Or as my uncle used to say: “horsefeathers!”
This is an excellent article.
Our Economic Past | Stephen Davies
We commonly read or hear reports to the effect that “If trend X continues, the result will be disaster.” The subject can be almost anything, but the pattern of these stories is identical. These reports take a current trend and extrapolate it into the future as the basis for their gloomy prognostications. The conclusion is, to quote a character from a famous British sitcom, “We’re doomed, I tell you. We’re doomed!” Unless, that is, we mend our ways according to the author’s prescription. This almost invariably involves restrictions on personal liberty.

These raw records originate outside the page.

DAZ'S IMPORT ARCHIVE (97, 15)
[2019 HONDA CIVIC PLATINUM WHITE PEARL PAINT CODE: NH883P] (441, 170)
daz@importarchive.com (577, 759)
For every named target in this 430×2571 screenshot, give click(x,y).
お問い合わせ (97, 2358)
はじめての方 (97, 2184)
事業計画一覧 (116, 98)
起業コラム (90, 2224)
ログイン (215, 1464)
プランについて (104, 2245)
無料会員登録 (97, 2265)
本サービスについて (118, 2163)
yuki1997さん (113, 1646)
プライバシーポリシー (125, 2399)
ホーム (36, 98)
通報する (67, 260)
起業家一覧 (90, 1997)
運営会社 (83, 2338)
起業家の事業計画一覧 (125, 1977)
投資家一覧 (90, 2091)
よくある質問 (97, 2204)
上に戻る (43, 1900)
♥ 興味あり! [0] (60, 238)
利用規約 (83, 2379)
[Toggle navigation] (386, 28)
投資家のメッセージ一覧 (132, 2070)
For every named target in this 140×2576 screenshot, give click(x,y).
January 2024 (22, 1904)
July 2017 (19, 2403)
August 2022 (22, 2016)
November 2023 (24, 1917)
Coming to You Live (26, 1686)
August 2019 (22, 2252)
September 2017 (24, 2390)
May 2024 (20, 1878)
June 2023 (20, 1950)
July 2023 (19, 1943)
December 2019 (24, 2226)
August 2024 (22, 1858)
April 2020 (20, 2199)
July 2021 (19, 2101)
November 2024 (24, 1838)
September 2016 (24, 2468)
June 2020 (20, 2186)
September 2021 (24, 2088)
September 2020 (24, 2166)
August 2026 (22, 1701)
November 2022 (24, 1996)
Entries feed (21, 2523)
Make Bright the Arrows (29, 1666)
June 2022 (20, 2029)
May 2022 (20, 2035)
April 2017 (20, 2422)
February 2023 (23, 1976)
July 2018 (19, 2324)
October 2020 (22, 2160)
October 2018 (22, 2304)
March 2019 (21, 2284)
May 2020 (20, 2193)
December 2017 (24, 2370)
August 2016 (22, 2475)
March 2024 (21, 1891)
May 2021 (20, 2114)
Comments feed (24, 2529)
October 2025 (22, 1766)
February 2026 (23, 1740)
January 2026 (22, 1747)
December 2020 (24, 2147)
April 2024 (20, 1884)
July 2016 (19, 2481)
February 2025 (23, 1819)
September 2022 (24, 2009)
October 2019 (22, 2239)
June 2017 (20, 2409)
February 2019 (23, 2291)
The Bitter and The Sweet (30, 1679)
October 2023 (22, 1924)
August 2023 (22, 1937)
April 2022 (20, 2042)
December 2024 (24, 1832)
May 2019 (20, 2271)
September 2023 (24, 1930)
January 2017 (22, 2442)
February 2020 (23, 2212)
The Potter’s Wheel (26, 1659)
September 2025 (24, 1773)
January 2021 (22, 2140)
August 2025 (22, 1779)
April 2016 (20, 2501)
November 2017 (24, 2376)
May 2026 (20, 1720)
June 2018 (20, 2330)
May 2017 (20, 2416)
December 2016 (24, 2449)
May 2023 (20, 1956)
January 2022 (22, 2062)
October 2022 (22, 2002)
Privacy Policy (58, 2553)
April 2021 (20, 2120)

These prophets of doom rely on one thing—that their audience will not check the record of such predictions. In fact, the history of prophecy is one of failure and oversight. Many predictions (usually of doom) have not come to pass, while other things have happened that nobody foresaw. Even brief research will turn up numerous examples of both, such as the many predictions in the 1930s—about a decade before the baby boom began—that the populations of most Western countries were about to enter a terminal decline. In other cases, people have made predictions that have turned out to be laughably overmodest, such as the nineteenth-century editor’s much-ridiculed forecast that by 1950 every town in America would have a telephone, or Bill Gates’s remark a few years ago that 64 kilobytes of memory is enough for anyone.